On December 1, 2016 Air Miles reversed their decision to expire members points, and cited that legislation that is about to be passed in Ontario that forbids the expiration of points would create problems in managing the program with various rules in each Province. In a statement release announcing the about face changes LoyaltyOne promised to ensure that they will still find a way to keep the rewards program profitable: "Going forward, LoyaltyOne will adjust the value proposition to collectors to offset the lost economics … and to maintain, as closely as possible, the economics of the Air Miles reward program prior to cancellation of the expiry policy"
A proposed Class Action lawsuit was launched in Alberta.

On October 31, 2017, BrandSpark announces Air Miles as the most trusted brand in Loyalty Program category.

===Precima===

Precima is the LoyaltyOne data analytics arm specializing in applying data insights to sales strategies, and customer loyalty. Services include assortment optimization, price optimization, promotional optimization, targeted marketing, and supplier collaboration for Fortune 1000 brands in grocery retail.

===BrandLoyalty===

Founded in 1995 and acquired by Alliance Data in 2013, BrandLoyalty provides services in transactional and emotional loyalty, impacting consumer behavior through promotional campaign-driven loyalty programs.

In 2012, BrandLoyalty merged with IceMobile to expand in the digital space for short-term loyalty programs, instant loyalty programs, and digital solutions.
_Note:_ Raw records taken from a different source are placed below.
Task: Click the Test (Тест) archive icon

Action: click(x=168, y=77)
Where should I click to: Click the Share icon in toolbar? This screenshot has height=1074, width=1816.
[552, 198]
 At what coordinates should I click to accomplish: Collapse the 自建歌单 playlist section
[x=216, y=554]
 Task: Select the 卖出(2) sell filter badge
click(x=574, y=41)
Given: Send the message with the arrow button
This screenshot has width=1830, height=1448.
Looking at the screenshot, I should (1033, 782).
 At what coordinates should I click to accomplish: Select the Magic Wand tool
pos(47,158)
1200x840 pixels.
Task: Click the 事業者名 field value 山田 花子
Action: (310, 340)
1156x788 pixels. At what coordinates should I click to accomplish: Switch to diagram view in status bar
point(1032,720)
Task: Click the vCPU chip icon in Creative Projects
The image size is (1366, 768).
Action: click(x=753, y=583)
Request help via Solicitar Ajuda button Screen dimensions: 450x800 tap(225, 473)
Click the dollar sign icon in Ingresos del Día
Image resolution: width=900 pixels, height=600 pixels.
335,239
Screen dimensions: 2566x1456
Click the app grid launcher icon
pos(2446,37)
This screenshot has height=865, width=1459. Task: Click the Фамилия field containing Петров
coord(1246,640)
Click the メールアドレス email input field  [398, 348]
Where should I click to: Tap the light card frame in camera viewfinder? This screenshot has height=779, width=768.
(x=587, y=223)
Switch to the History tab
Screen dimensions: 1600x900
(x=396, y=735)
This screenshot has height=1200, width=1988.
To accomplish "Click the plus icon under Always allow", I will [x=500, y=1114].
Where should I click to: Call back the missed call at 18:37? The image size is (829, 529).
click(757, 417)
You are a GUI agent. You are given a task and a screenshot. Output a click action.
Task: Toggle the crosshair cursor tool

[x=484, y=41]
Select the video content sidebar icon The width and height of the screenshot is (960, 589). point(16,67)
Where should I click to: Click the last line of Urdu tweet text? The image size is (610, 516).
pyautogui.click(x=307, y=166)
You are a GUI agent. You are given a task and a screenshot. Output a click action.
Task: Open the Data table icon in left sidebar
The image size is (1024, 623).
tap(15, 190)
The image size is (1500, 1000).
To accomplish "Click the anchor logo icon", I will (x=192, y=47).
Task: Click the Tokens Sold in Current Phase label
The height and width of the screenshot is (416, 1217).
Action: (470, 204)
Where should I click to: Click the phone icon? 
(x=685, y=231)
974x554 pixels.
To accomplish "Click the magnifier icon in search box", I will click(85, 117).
Grocers and brands partnering with BrandLoyalty in European and key Asian markets include REWE, Auchan, TESCO, Metro, Disney, Stikeez, Star Wars, and Jamie Oliver.

===COLLOQUY Speaks===
COLLOQUY Speaks offers research and insights on loyalty and customer experience industry trends.

===IceMobile===
IceMobile was founded by Ralph Cohen in 2002 and specializes in digital loyalty platforms and loyalty experience for high frequency retailers globally. Services include mobile solutions for loyalty stamp collecting, mobile app 1-to-1 communications for daily shoppers, and personalized promotions solutions. As part of Alliance Data, IceMobile offers advanced data analytics with Precima.

== Awards ==
LoyaltyOne has received awards covering marketing, contact centres, human resources, training and leadership. In 2012, LoyaltyOne was named one of Canada’s 50 Best Employers for its third consecutive year and one of Canada’s Greenest Employers.